Assis, l’oncle a le ventre comprimé contre la table, et le ventre de l’oncle est tellement gros qu’il a l’air séparé du reste de son corps, comme un fardeau, ou comme un animal de compagnie, mais il faut dire que malgré son ventre qui est sûrement très lourd, l’oncle se tient toujours bien droit, son dos s’adapte gentiment au dossier de la chaise et non l’inverse, et son ventre de compagnie déborde toujours un peu sur la table, et il ondule et il gargouille tout à fait comme un animal qui serait posé sur ses genoux, et l’oncle regarde l’écran noir de la télévision et il dit, dommage qu’elle ne marche par la télé quand même.

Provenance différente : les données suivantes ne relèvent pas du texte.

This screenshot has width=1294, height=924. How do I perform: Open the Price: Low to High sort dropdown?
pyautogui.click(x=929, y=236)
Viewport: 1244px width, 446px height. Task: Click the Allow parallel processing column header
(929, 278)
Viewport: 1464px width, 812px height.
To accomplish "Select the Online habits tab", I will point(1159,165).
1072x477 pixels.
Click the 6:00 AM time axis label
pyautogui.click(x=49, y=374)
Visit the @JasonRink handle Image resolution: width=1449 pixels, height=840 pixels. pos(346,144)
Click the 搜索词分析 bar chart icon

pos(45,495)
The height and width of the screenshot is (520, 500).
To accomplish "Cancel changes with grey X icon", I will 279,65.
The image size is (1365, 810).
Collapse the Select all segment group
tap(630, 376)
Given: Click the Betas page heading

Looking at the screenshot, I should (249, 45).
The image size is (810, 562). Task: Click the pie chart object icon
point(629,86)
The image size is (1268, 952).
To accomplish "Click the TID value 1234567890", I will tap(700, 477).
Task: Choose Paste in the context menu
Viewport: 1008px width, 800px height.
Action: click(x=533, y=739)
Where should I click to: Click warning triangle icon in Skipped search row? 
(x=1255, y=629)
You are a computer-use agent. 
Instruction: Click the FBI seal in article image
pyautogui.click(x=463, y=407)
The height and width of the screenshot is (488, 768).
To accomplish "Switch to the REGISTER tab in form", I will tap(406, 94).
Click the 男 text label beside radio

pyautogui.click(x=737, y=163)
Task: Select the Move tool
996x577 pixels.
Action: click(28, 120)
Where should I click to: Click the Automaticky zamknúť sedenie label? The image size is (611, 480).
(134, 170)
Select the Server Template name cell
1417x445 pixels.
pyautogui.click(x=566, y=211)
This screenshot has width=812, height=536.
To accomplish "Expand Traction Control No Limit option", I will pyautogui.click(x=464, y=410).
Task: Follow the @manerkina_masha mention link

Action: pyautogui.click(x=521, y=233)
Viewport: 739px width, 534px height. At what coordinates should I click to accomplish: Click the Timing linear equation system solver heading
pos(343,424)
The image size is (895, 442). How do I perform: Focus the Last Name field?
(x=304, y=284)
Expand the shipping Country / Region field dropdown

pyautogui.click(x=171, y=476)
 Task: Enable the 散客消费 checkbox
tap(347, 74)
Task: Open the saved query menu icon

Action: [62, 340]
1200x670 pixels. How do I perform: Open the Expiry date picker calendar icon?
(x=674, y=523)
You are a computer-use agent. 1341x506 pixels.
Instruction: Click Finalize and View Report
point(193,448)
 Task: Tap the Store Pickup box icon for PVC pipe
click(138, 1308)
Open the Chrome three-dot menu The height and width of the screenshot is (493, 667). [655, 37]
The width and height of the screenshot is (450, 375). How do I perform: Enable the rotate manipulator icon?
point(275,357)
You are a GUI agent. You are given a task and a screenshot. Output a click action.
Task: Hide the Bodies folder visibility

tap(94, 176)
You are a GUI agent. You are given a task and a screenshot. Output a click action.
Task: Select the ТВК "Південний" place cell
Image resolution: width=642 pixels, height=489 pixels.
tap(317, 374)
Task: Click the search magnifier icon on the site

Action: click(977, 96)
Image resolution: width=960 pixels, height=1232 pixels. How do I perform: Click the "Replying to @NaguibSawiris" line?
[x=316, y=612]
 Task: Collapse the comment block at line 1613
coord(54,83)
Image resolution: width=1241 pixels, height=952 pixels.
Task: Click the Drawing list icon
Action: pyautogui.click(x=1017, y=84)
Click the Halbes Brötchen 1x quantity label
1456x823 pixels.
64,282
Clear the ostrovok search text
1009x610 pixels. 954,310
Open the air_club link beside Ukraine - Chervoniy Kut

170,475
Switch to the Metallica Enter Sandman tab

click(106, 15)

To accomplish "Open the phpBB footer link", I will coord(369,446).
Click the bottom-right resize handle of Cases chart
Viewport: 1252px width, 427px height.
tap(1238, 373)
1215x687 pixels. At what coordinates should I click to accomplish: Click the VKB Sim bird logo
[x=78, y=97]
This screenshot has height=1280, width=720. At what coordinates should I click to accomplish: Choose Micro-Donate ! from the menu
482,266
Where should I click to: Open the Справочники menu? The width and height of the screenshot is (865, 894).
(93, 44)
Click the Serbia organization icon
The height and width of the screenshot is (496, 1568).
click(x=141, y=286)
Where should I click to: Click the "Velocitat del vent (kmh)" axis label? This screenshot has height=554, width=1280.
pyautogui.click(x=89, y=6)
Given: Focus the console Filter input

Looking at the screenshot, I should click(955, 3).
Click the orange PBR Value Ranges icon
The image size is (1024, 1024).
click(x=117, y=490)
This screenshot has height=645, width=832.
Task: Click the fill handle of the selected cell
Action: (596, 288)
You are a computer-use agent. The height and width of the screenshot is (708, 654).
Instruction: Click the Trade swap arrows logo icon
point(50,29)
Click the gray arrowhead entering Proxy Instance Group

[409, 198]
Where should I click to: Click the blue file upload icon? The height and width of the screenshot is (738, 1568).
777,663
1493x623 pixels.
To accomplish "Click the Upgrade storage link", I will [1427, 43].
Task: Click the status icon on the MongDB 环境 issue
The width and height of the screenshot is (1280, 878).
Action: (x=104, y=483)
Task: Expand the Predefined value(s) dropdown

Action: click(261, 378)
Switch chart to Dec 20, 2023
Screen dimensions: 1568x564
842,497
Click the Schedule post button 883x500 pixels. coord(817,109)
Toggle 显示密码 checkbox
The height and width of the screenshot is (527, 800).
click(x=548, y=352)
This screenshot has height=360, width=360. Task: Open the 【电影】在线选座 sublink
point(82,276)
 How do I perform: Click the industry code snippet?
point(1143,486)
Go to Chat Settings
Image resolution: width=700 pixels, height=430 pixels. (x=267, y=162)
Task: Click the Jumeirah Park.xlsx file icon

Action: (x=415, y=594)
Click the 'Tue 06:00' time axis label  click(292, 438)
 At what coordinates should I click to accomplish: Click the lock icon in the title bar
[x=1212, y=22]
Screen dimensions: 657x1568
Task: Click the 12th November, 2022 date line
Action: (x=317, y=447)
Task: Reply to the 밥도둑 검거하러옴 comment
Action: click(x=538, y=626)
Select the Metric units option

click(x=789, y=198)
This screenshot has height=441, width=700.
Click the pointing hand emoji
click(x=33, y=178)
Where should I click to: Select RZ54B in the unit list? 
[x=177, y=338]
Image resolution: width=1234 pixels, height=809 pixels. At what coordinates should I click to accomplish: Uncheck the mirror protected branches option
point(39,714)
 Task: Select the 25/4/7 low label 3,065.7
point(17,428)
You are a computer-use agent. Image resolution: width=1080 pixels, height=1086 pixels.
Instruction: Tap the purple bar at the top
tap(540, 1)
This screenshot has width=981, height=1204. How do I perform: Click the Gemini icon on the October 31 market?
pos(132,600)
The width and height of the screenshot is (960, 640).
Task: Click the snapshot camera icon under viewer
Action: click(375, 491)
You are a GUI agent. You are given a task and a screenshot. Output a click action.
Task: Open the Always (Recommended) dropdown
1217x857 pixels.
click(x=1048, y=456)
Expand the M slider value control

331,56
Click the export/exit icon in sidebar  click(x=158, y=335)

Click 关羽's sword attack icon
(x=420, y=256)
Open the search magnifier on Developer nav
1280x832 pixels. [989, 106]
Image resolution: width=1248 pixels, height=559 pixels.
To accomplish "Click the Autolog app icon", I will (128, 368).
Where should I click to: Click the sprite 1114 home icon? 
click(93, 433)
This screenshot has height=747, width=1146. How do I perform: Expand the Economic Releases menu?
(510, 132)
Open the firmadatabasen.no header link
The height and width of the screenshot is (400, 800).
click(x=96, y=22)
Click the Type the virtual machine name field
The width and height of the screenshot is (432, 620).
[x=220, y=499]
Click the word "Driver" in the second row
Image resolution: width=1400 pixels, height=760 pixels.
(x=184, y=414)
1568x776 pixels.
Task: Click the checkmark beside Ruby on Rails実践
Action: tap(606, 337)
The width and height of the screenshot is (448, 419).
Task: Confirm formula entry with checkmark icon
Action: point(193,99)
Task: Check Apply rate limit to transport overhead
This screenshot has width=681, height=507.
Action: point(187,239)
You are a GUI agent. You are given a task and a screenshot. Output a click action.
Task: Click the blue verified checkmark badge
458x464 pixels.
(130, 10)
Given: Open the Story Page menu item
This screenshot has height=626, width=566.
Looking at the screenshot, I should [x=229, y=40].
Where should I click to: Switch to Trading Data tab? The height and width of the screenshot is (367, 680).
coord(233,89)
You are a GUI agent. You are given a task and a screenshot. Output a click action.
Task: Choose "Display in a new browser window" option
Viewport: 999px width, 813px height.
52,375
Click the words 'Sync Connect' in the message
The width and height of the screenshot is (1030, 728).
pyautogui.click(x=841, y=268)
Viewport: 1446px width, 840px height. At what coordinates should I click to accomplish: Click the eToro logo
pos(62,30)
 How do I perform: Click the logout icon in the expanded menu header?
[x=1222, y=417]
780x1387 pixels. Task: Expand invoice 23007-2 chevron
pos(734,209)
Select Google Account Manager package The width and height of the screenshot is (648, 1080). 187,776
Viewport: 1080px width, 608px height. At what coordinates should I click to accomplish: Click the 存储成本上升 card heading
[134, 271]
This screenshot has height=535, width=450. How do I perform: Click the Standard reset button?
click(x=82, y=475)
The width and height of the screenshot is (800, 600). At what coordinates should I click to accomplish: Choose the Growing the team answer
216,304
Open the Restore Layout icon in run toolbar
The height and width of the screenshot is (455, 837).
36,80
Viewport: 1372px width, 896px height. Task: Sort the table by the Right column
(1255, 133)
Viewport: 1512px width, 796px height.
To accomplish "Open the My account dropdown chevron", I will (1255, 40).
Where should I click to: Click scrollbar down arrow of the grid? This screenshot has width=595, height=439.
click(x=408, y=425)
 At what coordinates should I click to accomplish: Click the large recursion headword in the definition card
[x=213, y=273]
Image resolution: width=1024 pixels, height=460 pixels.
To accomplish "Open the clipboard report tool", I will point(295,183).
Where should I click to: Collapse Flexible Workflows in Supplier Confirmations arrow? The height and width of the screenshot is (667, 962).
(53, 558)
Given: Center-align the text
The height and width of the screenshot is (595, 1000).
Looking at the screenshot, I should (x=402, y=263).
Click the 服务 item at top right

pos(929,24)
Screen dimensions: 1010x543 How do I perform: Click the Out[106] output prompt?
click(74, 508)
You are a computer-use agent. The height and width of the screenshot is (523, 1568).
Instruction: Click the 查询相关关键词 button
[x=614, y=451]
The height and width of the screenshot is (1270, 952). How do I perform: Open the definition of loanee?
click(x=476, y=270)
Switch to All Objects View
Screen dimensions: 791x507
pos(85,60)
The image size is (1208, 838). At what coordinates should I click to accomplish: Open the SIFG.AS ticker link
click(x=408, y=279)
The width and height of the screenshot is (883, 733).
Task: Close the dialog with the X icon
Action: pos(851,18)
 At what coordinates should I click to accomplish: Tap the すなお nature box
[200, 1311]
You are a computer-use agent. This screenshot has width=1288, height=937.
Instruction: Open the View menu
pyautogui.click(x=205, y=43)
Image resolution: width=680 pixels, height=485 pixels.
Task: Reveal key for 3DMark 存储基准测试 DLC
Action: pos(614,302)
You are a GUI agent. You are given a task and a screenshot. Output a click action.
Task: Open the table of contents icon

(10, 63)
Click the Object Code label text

Il est peut-être important de préciser que nous ne nous asseyons jamais en face de l’oncle, la place en face de l’oncle étant réservée aux invités que l’on veut mettre à l’épreuve, aux nouvelles amoureuses de mon frère, par exemple, à toutes sortes de jeunes gens trop polis pour se révolter, car dîner en face de l’oncle c’est accepter de partager sa nourriture, je veux dire que c’est accepter les trombes de postillons qu’il vous partage à la figure, en effet l’oncle est très bavard, et ce surtout avec les nouveaux venus, ceux qu’il s’agit de mettre à l’aise.
Il y a une marche à l’entrée de la chambre de l’oncle, et ma mère a failli tomber car il y avait près de vingt ans qu’elle n’avait passé cette porte, et ma mère en relevant la tête s’est exclamée : quelle horreur ! et mon frère lui n’a rien dit, il avait les yeux qui brillaient, et ma mère a répété quelle horreur, et moi j’avais envie de faire demi-tour, et ma mère a encore dit quelle horreur, et je suis restée sur la marche dans le nuage de poussière qu’avait soulevé ma mère en trébuchant, et j’ai bien regardé les yeux de mon frère et la chambre de l’oncle.